TASK GOAL - Search the data below for "computer"; list each line that holds it.

EXERCISE DATA -
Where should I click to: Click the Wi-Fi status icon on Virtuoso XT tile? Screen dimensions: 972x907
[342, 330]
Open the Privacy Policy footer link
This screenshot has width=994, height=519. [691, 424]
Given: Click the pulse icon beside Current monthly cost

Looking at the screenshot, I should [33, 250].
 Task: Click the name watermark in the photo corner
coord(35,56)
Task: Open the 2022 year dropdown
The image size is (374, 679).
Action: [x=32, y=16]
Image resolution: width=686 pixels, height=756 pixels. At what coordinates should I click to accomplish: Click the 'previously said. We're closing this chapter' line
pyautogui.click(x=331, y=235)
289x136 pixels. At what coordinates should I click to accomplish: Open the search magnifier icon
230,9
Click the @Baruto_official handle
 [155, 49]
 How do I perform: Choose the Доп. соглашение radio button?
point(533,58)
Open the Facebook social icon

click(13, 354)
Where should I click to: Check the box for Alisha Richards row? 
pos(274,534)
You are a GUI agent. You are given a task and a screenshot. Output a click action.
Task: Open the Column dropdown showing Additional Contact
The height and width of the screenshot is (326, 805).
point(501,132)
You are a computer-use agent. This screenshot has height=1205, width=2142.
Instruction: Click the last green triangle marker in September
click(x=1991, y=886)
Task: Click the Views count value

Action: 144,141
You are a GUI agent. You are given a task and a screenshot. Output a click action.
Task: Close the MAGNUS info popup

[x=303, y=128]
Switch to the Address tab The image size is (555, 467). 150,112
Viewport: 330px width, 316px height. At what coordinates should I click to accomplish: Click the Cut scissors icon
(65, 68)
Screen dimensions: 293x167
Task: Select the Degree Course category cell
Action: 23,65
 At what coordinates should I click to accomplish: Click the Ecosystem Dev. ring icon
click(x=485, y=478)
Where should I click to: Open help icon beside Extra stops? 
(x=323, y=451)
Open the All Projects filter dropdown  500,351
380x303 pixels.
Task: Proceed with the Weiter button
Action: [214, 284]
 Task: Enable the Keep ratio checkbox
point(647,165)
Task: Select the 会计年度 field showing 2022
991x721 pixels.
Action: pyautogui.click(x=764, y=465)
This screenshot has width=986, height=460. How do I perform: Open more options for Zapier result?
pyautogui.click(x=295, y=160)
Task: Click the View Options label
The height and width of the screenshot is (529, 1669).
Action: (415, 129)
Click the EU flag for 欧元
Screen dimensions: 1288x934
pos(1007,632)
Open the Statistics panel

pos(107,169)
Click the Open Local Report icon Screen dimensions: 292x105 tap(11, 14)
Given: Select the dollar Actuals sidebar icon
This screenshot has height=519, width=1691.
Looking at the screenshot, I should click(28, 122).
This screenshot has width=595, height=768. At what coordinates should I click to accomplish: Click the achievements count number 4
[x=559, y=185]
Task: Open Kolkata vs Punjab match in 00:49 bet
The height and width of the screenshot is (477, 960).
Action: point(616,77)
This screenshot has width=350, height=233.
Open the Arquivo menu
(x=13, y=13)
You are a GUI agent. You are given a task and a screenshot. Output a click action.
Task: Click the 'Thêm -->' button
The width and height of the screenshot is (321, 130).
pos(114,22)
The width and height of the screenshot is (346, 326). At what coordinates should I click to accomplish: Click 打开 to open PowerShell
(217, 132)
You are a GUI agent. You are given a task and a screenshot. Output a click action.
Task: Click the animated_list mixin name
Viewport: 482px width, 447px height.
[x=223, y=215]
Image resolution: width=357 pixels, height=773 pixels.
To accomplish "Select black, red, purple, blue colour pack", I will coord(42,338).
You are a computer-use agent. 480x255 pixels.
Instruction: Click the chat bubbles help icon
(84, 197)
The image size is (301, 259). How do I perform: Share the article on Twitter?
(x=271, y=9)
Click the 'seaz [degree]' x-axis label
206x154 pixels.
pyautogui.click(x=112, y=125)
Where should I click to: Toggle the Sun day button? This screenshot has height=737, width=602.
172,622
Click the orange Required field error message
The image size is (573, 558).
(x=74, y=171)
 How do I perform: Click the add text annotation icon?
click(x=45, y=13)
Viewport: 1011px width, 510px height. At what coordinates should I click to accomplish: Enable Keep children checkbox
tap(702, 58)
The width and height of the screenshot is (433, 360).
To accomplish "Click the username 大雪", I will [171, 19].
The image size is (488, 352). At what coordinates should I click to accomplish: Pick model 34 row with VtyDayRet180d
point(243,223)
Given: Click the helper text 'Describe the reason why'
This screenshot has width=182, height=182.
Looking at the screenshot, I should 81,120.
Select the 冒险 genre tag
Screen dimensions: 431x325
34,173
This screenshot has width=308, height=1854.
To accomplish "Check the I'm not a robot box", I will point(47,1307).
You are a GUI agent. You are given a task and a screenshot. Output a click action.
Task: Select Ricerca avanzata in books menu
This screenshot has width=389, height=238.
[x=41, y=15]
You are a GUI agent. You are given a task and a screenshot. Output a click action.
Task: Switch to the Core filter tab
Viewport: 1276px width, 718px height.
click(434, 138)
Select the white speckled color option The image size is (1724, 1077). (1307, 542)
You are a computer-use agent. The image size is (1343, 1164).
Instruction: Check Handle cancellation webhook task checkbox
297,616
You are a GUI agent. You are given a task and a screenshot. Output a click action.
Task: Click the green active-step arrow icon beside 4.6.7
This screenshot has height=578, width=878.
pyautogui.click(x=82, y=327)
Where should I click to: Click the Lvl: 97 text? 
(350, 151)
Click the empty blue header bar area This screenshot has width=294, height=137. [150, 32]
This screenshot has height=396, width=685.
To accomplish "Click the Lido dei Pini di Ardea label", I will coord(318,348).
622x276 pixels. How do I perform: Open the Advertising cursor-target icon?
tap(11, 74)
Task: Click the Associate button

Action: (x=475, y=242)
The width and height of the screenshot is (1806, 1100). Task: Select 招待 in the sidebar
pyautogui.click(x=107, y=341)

ANSWER TO THIS TASK -
You are a computer-use agent. This screenshot has height=1205, width=2142.
You are a computer-use agent. 480x255 pixels.
You are a computer-use agent. The image size is (1343, 1164).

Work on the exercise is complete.